One researcher investigated the phenomenon of symptomatic relapse following treatment of infection with D. fragilis in association with its apparent disappearance from stool samples. The organism could still be detected in patients through colonoscopy or by examining stool samples taken in conjunction with a saline laxative.
A study found that trichrome staining, a traditional method for identification, had a sensitivity of 36% when compared to stool culture.

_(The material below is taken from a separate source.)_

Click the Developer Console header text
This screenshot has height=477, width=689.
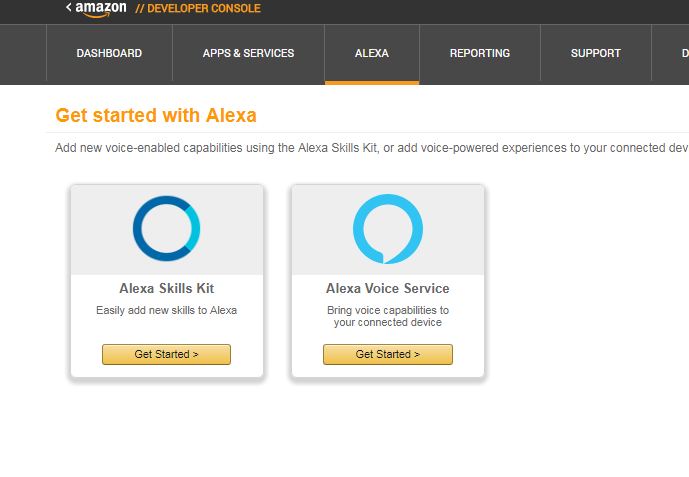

An additional study found that the sensitivity of staining was 50%, and that the organism could be successfully cultured in stool specimens up to 12-hours old that were kept at room temperature.
Treatment
Concomitant pinworm infection should also be excluded, although the association has not been proven. Successful treatment of the infection with iodoquinol, doxycycline, metronidazole, paromomycin, and secnidazole has been reported. Resistance requires the use of combination therapy to eradicate the organism. All persons living in the same residence should be screened for D. fragilis, as asymptomatic carriers may provide a source of repeated infection. Paromomycin is an effective prophylactic for travellers who will encounter poor sanitation and unsafe drinking water.
Epidemiology
Rates of infection increase in conditions of crowding and poor sanitation, and are higher in military personnel and mental institutions. The true extent of disease has yet to emerge, as most laboratories do not use techniques to adequately identify this organism. An Australian study identified a large number of patients, considered to have irritable bowel syndrome, who were actually infected with Dientamoeba fragilis. Although D. fragilis has been described as an infection "emerging from obscurity", it has become one of the most prevalent gastrointestinal infections in industrialized countries, especially among children and young adults. A Canadian study reported a prevalence of around 10% in boys and girls aged 11–15 years, a prevalence of 11.5% in individuals aged 16–20, and a lower incidence of 0.3–1.9% in individuals over age 20.
History
Early microbiologists reported that the organism was not pathogenic, though six of the seven individuals from whom they isolated it were experiencing symptoms of dysentery. Their report, published in 1918, concluded the organism was not pathogenic because it consumed bacteria in culture, but did not appear to engulf red blood cells, as was seen in the best-known disease-causing amoeba of the time, Entamoeba histolytica. This initial report may still be contributing to the reluctance of physicians to diagnose the infection.